A recent major study showed that pregnant women are not at greater risk of severe coronavirus. However, although most did not become seriously ill, this research also showed that 55% of the pregnant women admitted to hospital with COVID-19 are from a BAME background, even though they only make up 25% of the births in England and Wales.
The research indicates that Asian women are 4 times more likely than white women to be admitted to hospital with COVID-19 during pregnancy, while black women are 8 times more likely.
This needed “urgent investigation” said the British Medical Journal.
England’s most senior midwife, Jacqueline Dunkley-Bent, has now written to all maternity units in the country, asking them to:
- ensure staff have a lower threshold to assess and admit pregnant women from a BAME background
- provide tailored support and advice to pregnant BAME women
- make sure they discuss the importance of taking vitamin D supplements and eating a healthy, balanced diet with all pregnant women – women low in vitamin D may be more vulnerable to coronavirus so women with darker skin or those who always cover their skin when outside may be at particular risk of vitamin D insufficiency and should consider taking a daily supplement of vitamin D all year.
- ensure all staff record the ethnicity of every women on their information systems, as well as other factors such as living in a deprived area, a high BMI and being aged 35 or older, to help identity women at risk of complications.

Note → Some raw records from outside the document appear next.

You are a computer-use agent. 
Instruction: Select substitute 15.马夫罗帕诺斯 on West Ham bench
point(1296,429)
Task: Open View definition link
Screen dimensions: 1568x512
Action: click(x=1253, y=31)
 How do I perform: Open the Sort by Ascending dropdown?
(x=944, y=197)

Jacqueline Dunkley-Bent is Chief Midwifery Officer for England and a member of Tommy’s pregnancy information advisory group. She said:
“We know that pregnant women from a BAME background are twice as likely to be admitted to hospital with Covid-19 compared to white women, which is why we’re helping midwives take sensible extra steps to protect mum and baby.

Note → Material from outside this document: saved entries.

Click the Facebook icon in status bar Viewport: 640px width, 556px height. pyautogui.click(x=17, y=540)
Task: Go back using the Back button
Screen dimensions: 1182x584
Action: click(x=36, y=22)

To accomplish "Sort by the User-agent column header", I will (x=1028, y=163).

While Public Health England is continuing to assess and advise on the impact of the COVID-19 outbreak on ethnic groups, I want to make sure that the NHS is doing everything we can to reach out, reassure and support those pregnant women and new mums most at risk.”
The NHS also has a Long Term Plan to ensure that by 2024, three-quarters of pregnant BAME women will receive care from the same midwife before, during and after they give birth. This is proven to help reduce pre-term births, hospital admissions, the need for intervention during labour and to improve women’s over experience of care.
Jane Brewin, CEO at Tommy’s says:
“We welcome this announcement from the NHS and the efforts made to protect pregnant women from a black, Asian and ethnic minority during the pandemic. Our advice is to keep following the current guidelines and take the necessary precautions to avoid infection.
“If you think you may have symptoms of COVID-19 you should use the NHS 111 online service for information, or NHS 24 if in Scotland. Tell them that you are from a black, Asian and ethnic minority background, if this applies, and that you are at higher risk of complications. If you feel your symptoms are worsening or if you are not getting better you should contact your maternity care team, your GP, or use the NHS 111 online service / NHS 24 for further information and advice. In an emergency, call 999.
“We must also stress that maternity care is still essential and services are still running during the pandemic. We urge everyone who has any concerns about their pregnancy to call their GP, midwife, nearest early pregnancy unit or maternity unit straight away.”